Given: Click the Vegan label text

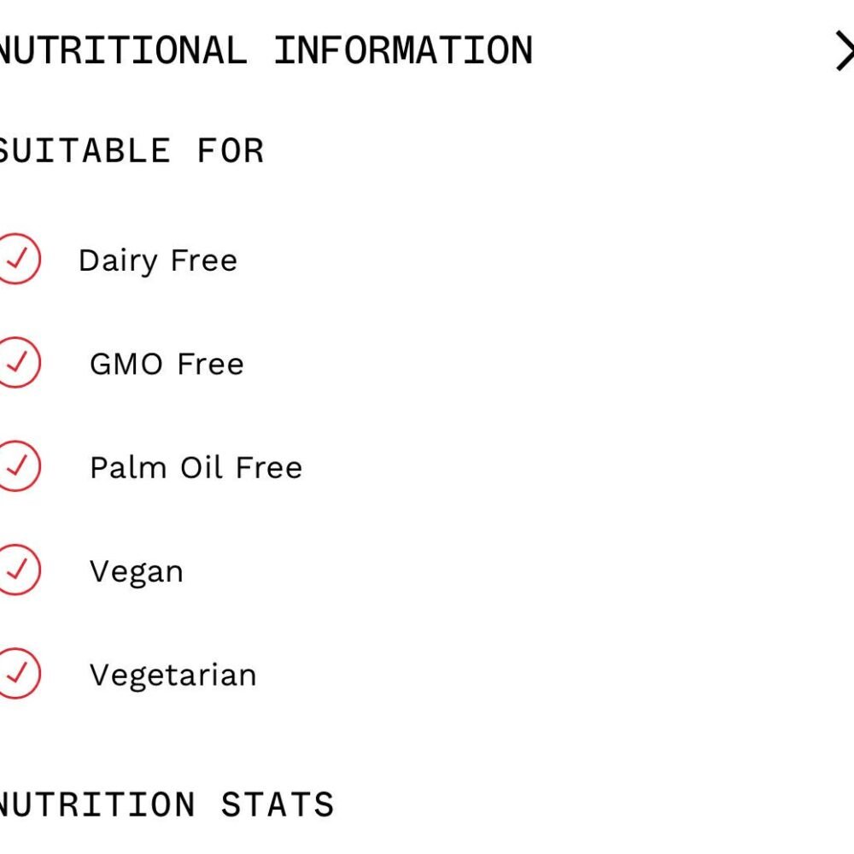Looking at the screenshot, I should [x=135, y=570].
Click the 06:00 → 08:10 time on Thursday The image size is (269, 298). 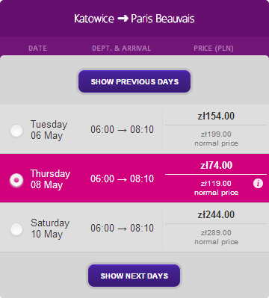coord(122,179)
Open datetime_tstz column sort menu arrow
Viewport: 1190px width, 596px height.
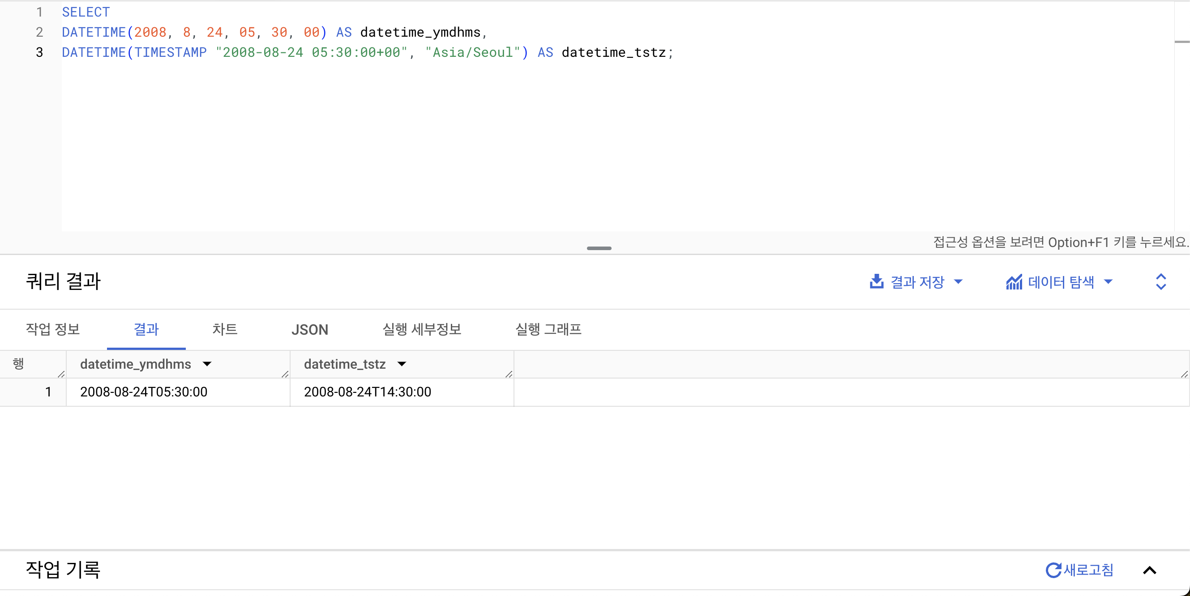click(401, 364)
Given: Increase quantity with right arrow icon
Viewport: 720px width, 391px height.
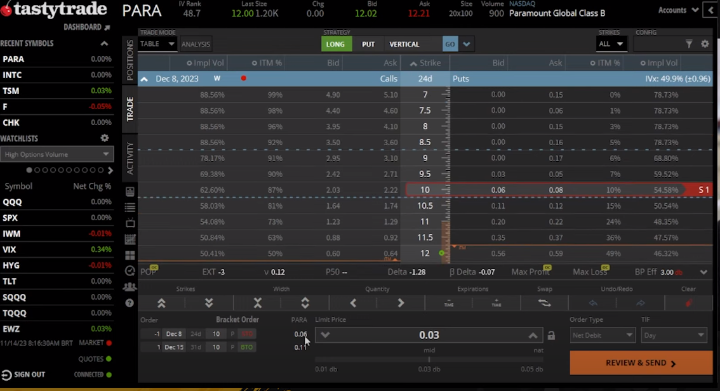Looking at the screenshot, I should click(x=401, y=303).
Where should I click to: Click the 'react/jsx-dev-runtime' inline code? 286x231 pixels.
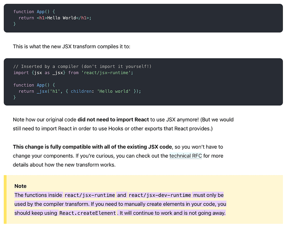click(x=160, y=195)
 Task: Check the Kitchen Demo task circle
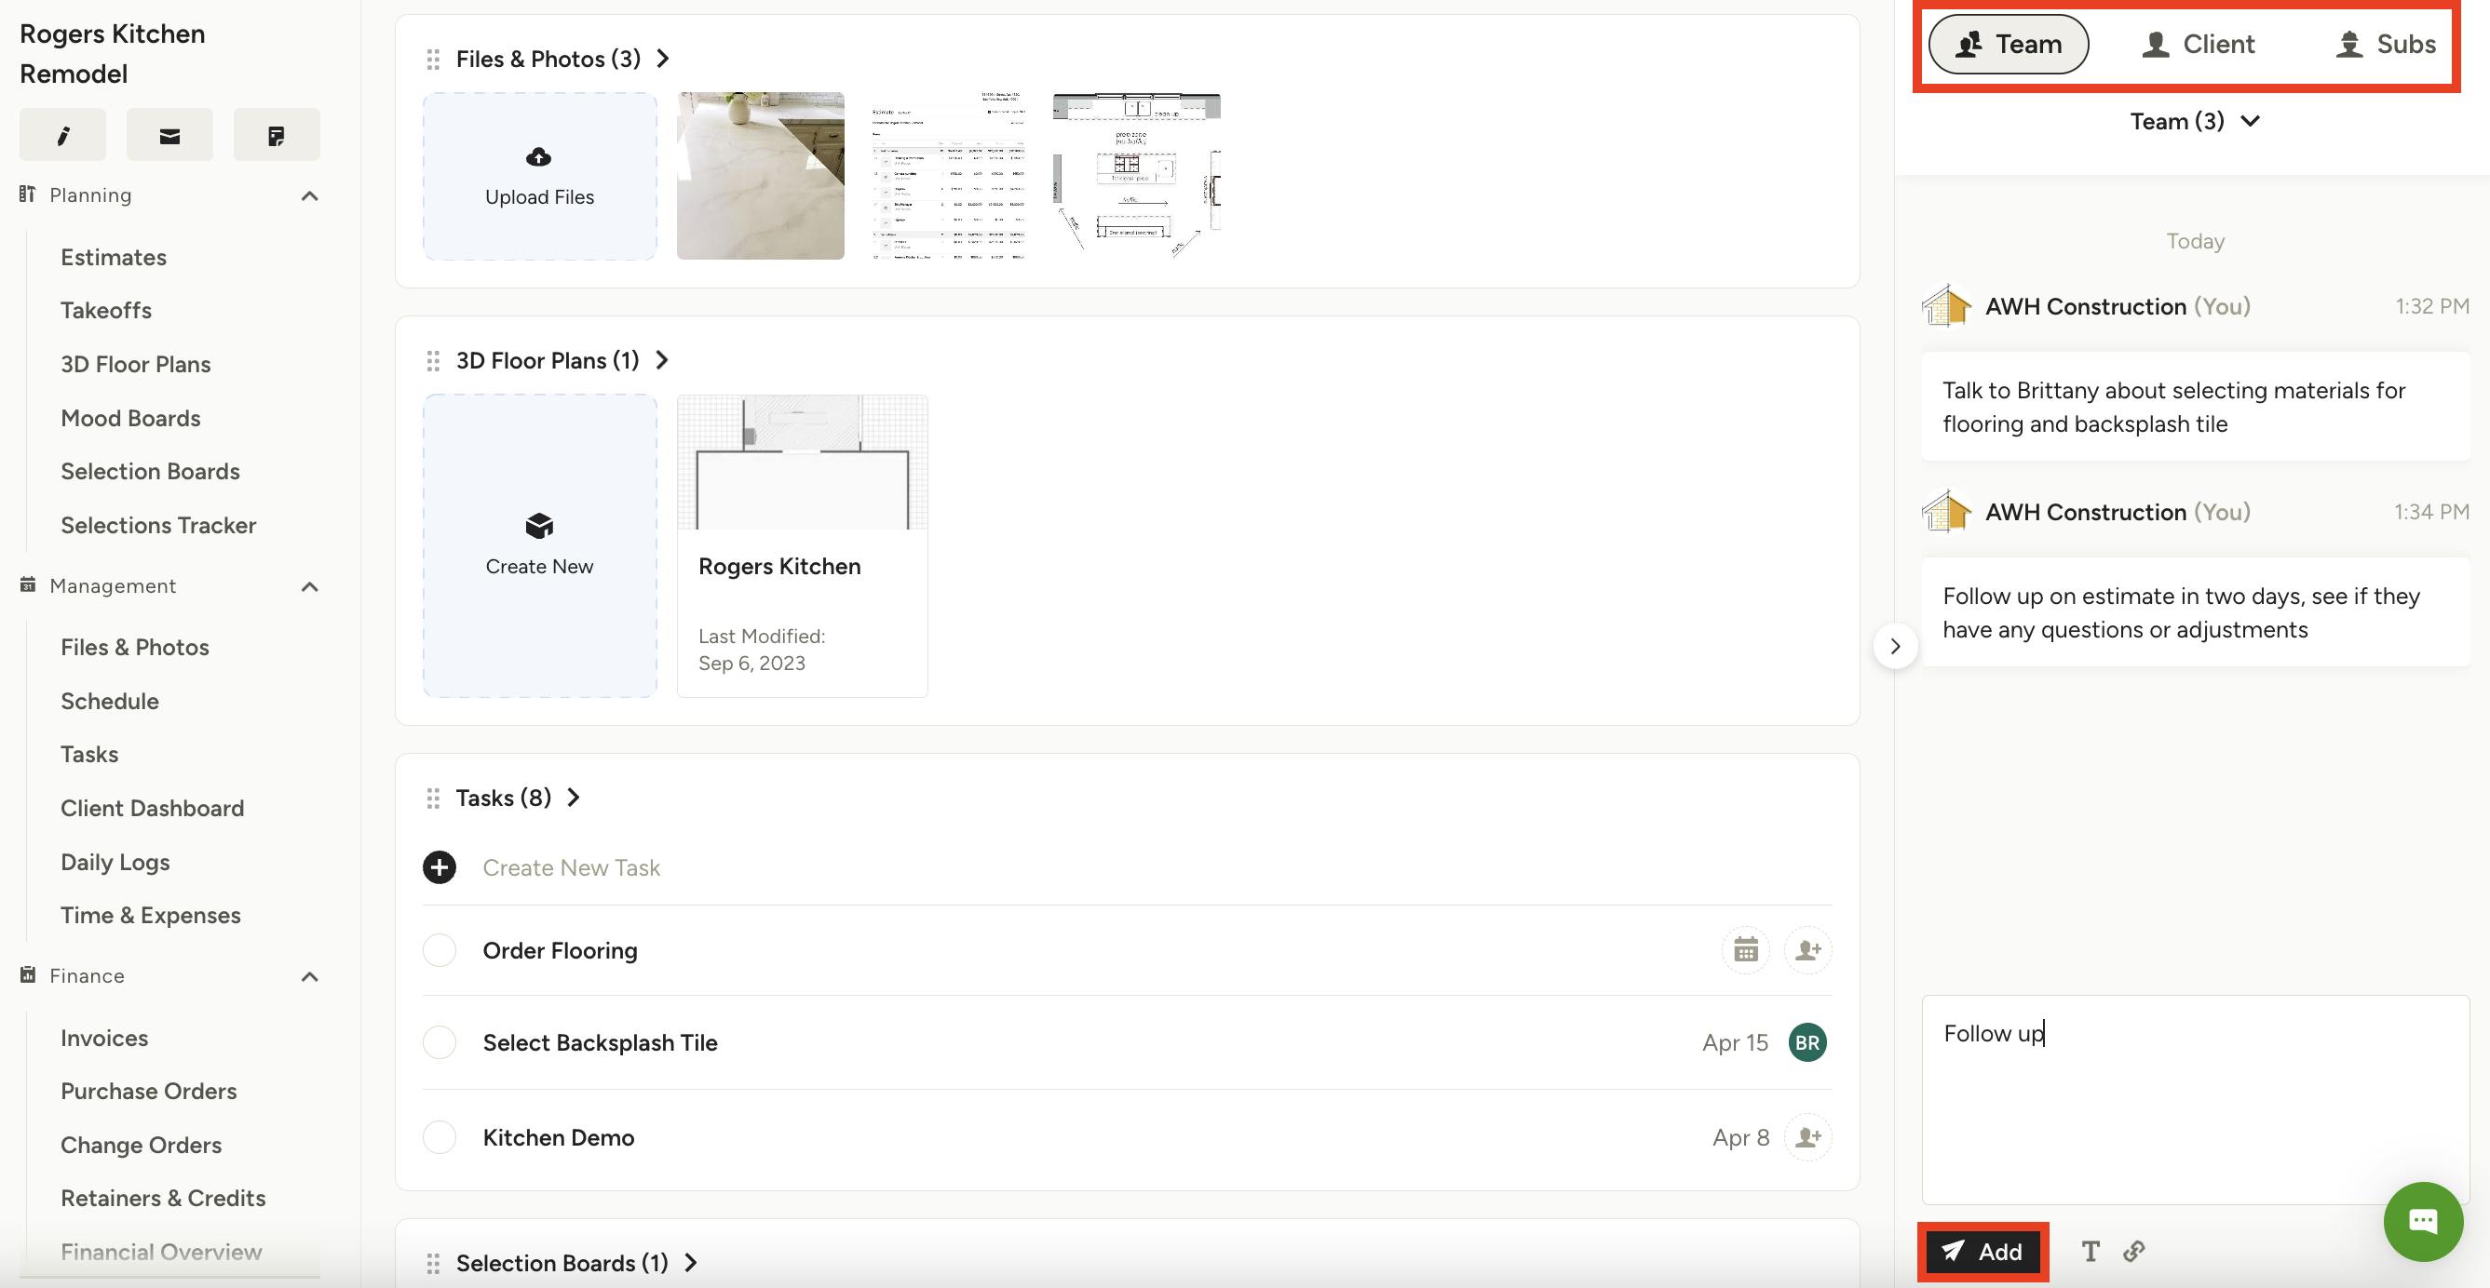coord(439,1137)
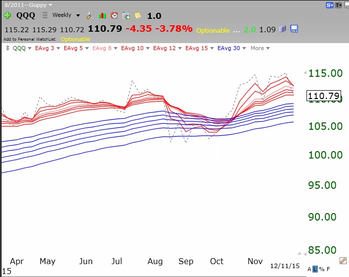Select arithmetic scale A option

(309, 269)
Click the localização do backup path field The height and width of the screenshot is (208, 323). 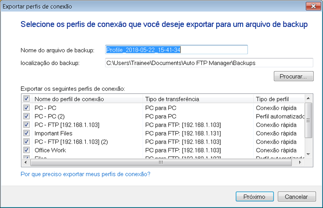208,63
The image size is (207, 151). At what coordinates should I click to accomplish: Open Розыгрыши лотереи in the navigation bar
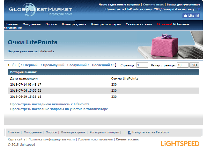[x=107, y=24]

- - -

▶ **INSTRUCTIONS FOR THE TASK**: Change "navigation bar" to "top menu" in the rows from the line containing "The image size is (207, 151)." through the last row, inclusive, and reproduce those lines with everything else unchanged. Leave the pictures out of your answer.

▶ **PROBLEM SOLUTION**:
The image size is (207, 151). At what coordinates should I click to accomplish: Open Розыгрыши лотереи in the top menu
[x=107, y=24]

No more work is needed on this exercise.